When you retype the data, keep every word exactly and include none of the pictures.

Start of Data to examine

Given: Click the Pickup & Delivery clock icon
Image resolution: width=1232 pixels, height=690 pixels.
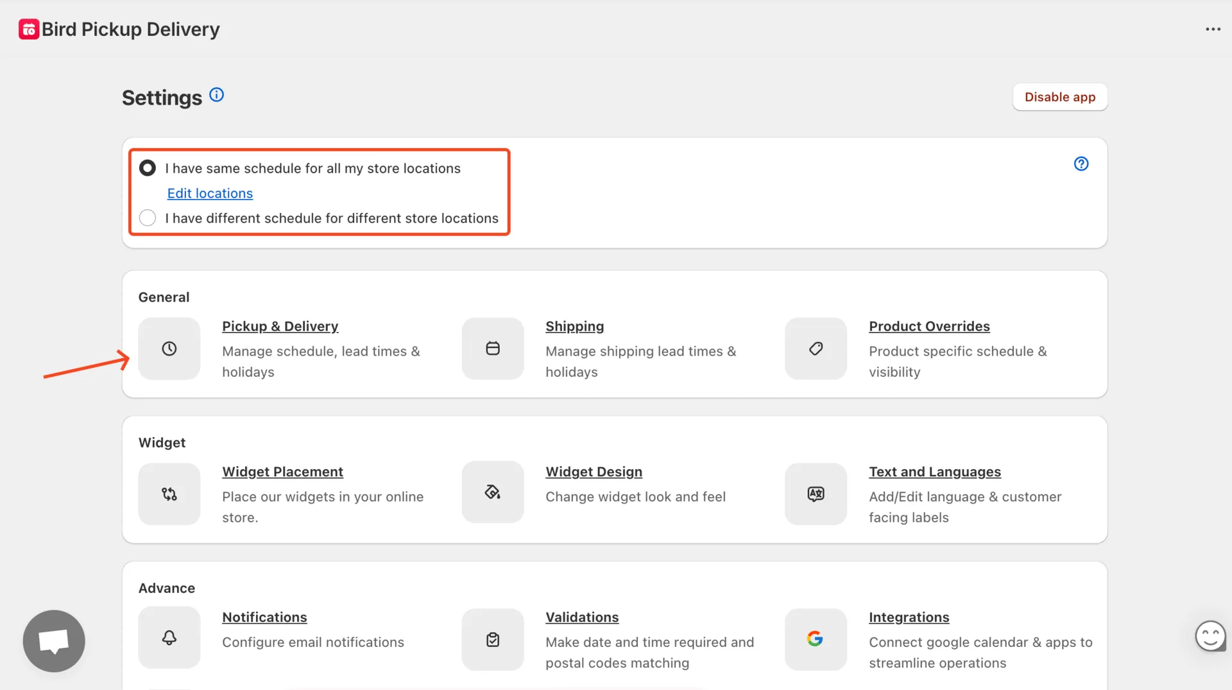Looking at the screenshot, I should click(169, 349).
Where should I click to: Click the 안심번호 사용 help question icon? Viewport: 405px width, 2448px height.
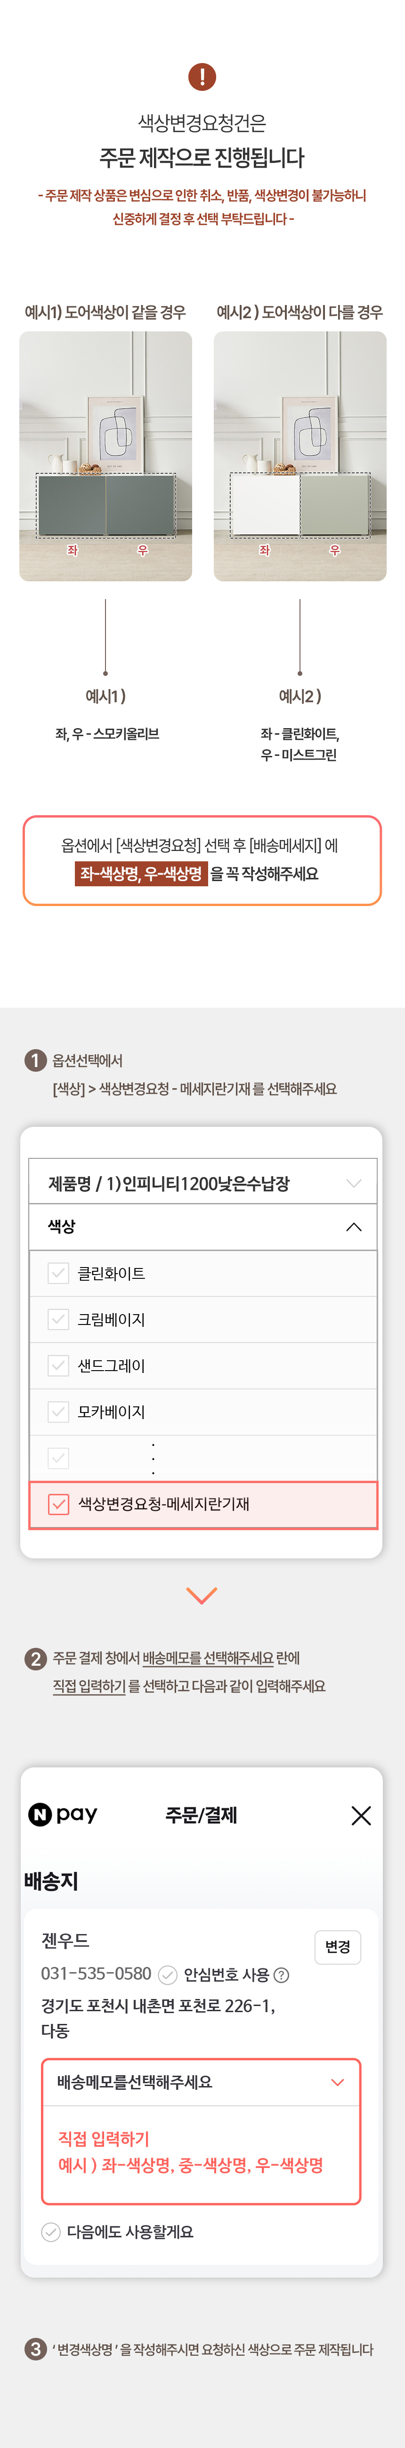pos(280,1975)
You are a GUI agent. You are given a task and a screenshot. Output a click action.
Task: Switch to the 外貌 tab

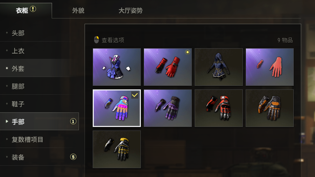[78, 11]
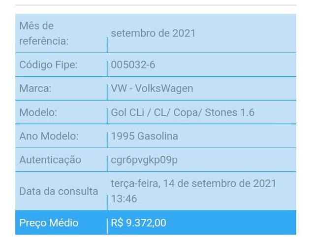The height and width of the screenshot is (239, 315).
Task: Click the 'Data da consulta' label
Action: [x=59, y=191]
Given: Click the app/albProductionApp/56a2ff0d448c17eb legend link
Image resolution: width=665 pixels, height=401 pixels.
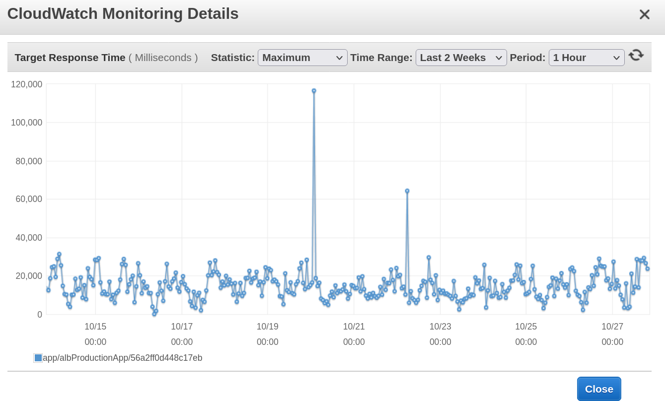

End of Data to examine

Your solution:
Given: Click the Pickup & Delivery clock icon
Image resolution: width=1232 pixels, height=690 pixels.
Looking at the screenshot, I should click(169, 349).
Where should I click to: Click the 안심번호 사용 help question icon? Viewport: 405px width, 2448px height.
pos(280,1975)
You are a GUI agent. You are given a task and a screenshot. Output a click action.
Task: Switch to the 外貌 tab

[78, 11]
The height and width of the screenshot is (239, 315).
Task: Click the 'Data da consulta' label
Action: [x=59, y=191]
Given: Click the app/albProductionApp/56a2ff0d448c17eb legend link
Image resolution: width=665 pixels, height=401 pixels.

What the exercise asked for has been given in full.